## Stated exercise
Quote everything from "Feature Category CLI" down to "(NEW in v0.1.18.1!)" in the API documentation below.

Start of Selected text

RBAC (Role-Based Access Control)

The API supports different roles with varying permissions:

  • admin: Full access to all endpoints
  • analyst: Read/write access to documents and search
  • viewer: Read-only access
  • operator: System management access

🆕 Complete Feature Parity (v0.1.18.1)

All CLI Options Now Available in API

NetIntel-OCR v0.1.18.1 achieves 100% feature parity between CLI and API. Every single CLI option is now available through the API:

Feature Category CLI Options API Fields Status
Multi-Model --model, --network-model, --flow-model ✅ Complete 100%
Processing 30+ options including all modes, extraction settings ✅ Complete 100%
Vector Milvus default, chunking strategies ✅ Complete 100%
Knowledge Graph Full KG extraction with embeddings ✅ Complete 100%
# Upload with ALL options (NEW in v0.1.18.1!)
curl -X POST http://localhost:8000/api/v2/documents/upload \
  -H "Authorization: Bearer $TOKEN" \
  -F "[email protected]" \
  -F 'options={
    "model": "nanonets-ocr-s",
    "network_model": "qwen2.5vl",
    "flow_model": "custom-flow",
    "pages": "1-50",
    "confidence": 0.8,
    "fast_extraction": true,
    "table_method": "hybrid",
    "with_kg": true,
    "vector_format": "milvus",
    "chunk_strategy": "semantic"
  }'

Document Management

Upload Document

Standard Upload with Multi-Model Support

# Upload a PDF document with multi-model configuration
curl -X POST http://localhost:8000/api/v2/documents/upload \
  -H "Authorization: Bearer $TOKEN" \
  -F "[email protected]" \
  -F 'options={
    "model": "nanonets-ocr-s",
    "network_model": "qwen2.5vl",
    "extract_tables": true,
    "with_kg": true,
    "vector_format": "milvus"
  }'

# Response
{
  "document_id": "doc_123456",
  "status": "processing",
  "filename": "document.pdf",
  "size": 5242880,
  "pages": 50,
  "processing_options": {
    "ocr_enabled": true,
    "kg_enabled": true,
    "vector_enabled": true
  }
}

Streaming Upload (Large Files)

For files larger than 100MB, use streaming upload:

import requests
import os

# Initialize streaming session
def init_streaming_upload(filename, file_size):
    response = requests.post(
        "http://localhost:8000/api/v2/documents/upload/stream/init",
        headers={"Authorization": f"Bearer {token}"},
        json={
            "filename": filename,
            "file_size": file_size,
            "chunk_size": 5 * 1024 * 1024  # 5MB chunks
        }
    )
    return response.json()["session_id"]

# Upload chunks
def upload_chunk(session_id, chunk_number, chunk_data):
    response = requests.post(
        f"http://localhost:8000/api/v2/documents/upload/stream/{session_id}/chunk",
        headers={"Authorization": f"Bearer {token}"},
        files={"chunk": chunk_data},
        data={"chunk_number": chunk_number}
    )
    return response.json()

End of Selected text
Start of Record list

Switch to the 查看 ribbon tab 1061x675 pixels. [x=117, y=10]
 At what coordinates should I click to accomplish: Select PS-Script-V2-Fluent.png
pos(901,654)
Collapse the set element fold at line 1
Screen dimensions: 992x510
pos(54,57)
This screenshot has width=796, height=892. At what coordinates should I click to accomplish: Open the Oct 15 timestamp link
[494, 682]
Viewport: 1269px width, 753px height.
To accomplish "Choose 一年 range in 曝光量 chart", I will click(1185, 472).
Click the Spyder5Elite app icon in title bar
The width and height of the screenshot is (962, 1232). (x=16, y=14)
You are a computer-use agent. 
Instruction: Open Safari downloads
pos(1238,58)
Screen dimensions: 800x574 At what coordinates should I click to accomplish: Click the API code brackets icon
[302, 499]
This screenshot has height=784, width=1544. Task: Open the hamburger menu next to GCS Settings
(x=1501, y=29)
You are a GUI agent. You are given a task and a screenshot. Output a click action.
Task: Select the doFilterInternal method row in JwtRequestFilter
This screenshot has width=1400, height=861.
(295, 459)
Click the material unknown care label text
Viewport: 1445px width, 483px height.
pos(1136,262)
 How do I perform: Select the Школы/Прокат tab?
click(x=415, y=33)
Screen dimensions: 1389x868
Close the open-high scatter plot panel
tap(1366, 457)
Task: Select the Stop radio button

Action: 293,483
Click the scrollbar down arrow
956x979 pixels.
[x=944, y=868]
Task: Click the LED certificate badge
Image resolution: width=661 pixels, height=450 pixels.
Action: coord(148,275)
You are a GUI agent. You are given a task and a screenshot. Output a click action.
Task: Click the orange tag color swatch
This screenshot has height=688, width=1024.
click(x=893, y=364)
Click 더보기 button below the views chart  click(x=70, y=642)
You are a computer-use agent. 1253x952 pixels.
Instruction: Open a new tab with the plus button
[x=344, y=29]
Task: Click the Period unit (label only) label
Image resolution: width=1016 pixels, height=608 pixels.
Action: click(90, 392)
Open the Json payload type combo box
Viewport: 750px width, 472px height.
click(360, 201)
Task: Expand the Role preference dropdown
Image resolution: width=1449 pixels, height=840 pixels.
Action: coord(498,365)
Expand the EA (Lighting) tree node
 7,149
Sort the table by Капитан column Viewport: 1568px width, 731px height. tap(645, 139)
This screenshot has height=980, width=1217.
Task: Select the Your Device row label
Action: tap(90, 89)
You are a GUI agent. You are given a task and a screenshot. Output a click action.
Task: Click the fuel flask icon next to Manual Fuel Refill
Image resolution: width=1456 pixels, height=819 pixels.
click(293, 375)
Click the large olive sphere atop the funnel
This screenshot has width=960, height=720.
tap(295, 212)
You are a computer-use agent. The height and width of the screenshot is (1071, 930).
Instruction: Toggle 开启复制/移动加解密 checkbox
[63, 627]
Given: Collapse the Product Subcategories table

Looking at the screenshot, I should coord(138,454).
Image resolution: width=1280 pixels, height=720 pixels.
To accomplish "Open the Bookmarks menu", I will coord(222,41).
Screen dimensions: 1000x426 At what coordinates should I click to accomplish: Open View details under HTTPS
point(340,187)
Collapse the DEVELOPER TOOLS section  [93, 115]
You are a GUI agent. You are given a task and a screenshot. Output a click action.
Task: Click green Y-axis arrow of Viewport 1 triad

End of Record list

## Reply
Feature Category CLI Options API Fields Status
Multi-Model --model, --network-model, --flow-model ✅ Complete 100%
Processing 30+ options including all modes, extraction settings ✅ Complete 100%
Vector Milvus default, chunking strategies ✅ Complete 100%
Knowledge Graph Full KG extraction with embeddings ✅ Complete 100%
# Upload with ALL options (NEW in v0.1.18.1!)